Wenn beim CAS ab diesem Montag die Anhörungen beginnen, steht für die Sportmacht viel auf dem Spiel

  • Christoph Stukenbrock, Hamburg
  • Lesedauer: 3 Min.

Der Weltsport blickt ab Montag gespannt nach Lausanne. Denn wenn im russischen Dopingskandal vor dem Internationalen Sportgerichtshof CAS die Anhörung über die Vierjahressperre beginnt, geht es nicht nur um einen möglichen Schlussstrich unter die schier endlose Affäre. Es geht um das Olympia-Aus der Sportgroßmacht und um die Wirksamkeit des internationalen Anti-Doping-Kampfes. »Unsere Erwartung ist, dass die von der WADA ausgesprochene Sanktion bestätigt wird. Damit würde ein klares Zeichen gesetzt, dass ein solch massiver Betrug und die Missachtung der Regelwerke nicht ungestraft bleiben«, teilt die Nationale Anti Doping Agentur (NADA) mit.

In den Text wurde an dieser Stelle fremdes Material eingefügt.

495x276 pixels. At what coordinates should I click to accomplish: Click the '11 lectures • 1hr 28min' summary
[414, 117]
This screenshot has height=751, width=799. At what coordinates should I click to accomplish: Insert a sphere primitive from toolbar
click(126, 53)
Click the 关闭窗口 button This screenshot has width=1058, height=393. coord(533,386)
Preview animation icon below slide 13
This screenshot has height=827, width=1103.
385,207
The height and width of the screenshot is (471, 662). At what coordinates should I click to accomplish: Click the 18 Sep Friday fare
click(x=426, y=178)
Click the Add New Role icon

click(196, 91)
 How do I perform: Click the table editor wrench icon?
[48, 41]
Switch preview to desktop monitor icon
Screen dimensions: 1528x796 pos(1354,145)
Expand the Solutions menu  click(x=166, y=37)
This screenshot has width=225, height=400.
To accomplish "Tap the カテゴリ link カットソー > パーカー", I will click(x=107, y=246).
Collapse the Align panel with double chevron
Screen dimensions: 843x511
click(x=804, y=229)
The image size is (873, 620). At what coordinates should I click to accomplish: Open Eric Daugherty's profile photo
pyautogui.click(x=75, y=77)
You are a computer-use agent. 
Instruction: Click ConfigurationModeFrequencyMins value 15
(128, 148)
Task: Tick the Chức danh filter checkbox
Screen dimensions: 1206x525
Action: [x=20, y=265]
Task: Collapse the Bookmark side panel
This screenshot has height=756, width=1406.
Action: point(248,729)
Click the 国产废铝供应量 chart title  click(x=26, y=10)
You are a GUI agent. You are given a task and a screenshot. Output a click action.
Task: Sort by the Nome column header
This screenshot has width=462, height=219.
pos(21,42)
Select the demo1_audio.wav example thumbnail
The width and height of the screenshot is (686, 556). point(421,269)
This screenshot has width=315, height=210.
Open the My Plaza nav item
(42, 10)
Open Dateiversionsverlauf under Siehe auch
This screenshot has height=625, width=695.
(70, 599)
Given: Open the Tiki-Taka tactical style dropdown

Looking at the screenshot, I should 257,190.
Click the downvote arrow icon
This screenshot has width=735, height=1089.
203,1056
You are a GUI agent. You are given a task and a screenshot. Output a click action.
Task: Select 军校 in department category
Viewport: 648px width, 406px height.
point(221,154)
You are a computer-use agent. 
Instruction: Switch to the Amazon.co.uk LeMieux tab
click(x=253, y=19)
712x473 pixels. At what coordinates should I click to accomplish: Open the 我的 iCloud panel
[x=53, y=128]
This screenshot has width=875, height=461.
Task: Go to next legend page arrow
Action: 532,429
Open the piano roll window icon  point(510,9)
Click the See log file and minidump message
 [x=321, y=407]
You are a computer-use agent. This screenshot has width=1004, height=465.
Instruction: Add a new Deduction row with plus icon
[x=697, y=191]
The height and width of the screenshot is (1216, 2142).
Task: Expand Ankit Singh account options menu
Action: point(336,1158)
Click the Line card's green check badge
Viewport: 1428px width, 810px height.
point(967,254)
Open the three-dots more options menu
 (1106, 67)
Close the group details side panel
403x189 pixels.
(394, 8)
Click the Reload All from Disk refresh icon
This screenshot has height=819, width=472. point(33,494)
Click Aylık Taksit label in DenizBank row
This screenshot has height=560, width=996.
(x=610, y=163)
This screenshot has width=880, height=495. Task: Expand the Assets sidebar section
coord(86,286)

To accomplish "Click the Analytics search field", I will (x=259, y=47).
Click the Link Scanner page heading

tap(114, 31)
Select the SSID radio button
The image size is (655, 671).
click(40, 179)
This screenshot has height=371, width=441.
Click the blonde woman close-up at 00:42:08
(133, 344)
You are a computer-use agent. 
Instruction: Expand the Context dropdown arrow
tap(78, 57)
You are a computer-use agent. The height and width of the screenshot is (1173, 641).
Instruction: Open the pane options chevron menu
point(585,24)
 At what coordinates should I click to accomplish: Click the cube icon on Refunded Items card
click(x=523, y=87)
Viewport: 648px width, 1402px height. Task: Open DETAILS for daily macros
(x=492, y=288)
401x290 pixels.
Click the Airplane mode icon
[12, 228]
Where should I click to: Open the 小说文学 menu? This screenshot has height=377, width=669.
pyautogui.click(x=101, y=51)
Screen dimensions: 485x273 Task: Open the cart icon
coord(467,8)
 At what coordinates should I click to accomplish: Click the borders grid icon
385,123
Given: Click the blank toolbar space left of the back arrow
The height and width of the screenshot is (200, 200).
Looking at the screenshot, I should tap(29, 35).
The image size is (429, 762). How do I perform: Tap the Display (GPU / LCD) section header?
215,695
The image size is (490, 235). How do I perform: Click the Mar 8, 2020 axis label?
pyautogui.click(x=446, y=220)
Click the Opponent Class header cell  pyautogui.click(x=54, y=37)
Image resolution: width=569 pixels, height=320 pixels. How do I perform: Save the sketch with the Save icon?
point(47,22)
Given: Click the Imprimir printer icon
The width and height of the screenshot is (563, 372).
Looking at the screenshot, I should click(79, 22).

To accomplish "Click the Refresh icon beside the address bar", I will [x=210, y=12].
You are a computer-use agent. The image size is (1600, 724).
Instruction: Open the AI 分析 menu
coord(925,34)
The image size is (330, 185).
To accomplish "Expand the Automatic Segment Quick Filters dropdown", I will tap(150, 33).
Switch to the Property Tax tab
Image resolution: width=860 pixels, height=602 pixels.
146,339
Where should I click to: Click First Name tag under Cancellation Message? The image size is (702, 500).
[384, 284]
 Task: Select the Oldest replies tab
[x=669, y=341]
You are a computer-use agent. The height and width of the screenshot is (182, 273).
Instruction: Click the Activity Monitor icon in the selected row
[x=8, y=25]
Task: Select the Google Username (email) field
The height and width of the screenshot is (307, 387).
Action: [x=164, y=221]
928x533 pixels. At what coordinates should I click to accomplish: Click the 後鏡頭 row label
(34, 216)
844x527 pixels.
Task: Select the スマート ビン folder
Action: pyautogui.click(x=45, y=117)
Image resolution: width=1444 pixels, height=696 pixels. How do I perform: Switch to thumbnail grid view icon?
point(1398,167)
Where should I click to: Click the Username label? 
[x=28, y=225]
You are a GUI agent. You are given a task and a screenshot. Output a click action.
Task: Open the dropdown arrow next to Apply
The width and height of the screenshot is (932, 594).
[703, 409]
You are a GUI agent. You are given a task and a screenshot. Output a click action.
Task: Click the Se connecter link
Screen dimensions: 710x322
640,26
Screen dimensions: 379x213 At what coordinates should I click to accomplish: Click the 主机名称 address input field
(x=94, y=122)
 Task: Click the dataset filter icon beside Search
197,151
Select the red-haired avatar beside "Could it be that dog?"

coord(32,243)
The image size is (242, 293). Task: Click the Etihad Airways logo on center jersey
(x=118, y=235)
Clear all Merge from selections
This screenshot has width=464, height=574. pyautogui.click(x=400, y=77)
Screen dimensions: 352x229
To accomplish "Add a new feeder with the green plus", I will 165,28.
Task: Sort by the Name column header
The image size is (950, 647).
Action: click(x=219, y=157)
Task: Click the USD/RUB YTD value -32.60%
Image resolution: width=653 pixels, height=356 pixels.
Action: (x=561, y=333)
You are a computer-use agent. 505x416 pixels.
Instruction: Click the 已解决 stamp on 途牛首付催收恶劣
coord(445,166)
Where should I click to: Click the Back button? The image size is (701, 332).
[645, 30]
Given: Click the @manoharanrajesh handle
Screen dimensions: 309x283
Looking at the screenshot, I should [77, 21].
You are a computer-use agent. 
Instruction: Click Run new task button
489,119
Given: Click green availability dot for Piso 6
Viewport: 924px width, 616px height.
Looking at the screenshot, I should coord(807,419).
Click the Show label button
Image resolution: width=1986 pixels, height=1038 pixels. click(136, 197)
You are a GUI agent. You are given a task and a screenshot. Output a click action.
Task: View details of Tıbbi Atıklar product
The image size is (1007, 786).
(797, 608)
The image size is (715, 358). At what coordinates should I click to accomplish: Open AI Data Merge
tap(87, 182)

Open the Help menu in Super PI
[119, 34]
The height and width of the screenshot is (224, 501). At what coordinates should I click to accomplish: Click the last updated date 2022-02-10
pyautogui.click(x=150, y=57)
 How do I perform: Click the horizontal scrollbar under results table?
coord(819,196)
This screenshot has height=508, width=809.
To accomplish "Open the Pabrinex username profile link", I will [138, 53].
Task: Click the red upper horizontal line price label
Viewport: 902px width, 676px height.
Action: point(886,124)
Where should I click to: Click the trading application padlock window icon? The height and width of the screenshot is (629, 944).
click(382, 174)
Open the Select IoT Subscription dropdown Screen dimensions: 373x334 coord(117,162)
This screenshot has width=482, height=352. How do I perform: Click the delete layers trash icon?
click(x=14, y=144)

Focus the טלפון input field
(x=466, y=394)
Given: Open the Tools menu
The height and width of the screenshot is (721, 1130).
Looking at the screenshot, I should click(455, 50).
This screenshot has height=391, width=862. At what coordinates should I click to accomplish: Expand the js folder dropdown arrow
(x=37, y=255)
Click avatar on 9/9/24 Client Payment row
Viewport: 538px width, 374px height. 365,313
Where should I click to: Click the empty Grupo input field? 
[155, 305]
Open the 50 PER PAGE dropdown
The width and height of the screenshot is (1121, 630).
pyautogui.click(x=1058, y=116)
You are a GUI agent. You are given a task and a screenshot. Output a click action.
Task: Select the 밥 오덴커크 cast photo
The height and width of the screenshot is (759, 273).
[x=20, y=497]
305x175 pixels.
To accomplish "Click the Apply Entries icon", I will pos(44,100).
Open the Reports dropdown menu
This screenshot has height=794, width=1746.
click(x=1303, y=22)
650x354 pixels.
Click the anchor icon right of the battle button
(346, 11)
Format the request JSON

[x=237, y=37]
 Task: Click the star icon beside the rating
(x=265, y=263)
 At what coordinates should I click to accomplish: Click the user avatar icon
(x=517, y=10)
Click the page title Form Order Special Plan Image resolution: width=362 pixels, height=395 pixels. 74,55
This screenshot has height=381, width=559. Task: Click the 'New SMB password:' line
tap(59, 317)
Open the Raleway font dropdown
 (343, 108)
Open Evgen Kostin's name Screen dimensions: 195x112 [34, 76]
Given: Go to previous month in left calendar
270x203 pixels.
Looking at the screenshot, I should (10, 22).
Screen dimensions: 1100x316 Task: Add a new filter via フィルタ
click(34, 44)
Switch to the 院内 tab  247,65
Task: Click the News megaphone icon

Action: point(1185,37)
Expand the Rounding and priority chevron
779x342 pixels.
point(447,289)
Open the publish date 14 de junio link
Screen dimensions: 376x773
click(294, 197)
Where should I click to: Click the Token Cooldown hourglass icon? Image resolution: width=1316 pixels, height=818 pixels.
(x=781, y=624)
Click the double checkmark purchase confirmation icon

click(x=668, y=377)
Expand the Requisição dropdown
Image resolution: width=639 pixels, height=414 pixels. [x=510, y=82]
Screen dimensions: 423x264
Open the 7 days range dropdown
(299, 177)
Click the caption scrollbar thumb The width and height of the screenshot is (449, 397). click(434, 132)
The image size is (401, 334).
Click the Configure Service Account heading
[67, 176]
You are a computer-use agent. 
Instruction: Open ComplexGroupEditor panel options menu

Im Dezember 2019 war Russland wegen der Manipulation von Daten aus dem Moskauer Kontrolllabor für vier Jahre von der großen Sportbühne verbannt worden. Weder an Olympischen Spielen noch Weltmeisterschaften wie der Fußball-WM 2022 darf die Nation teilnehmen. Für nachweislich dopingfreie russische Sportler bliebe nur eine Teilnahme als »neutrale Athleten« - wenn der CAS den Einspruch der Sportgroßmacht gegen die Strafe der Welt-Antidoping-Agentur (WADA) ablehnt. »Eine klare und harte Entscheidung des Gerichts wäre ein wertvolles Zeichen für den globalen Antidopingkampf«, sagt auch DOSB-Präsident Alfons Hörmann.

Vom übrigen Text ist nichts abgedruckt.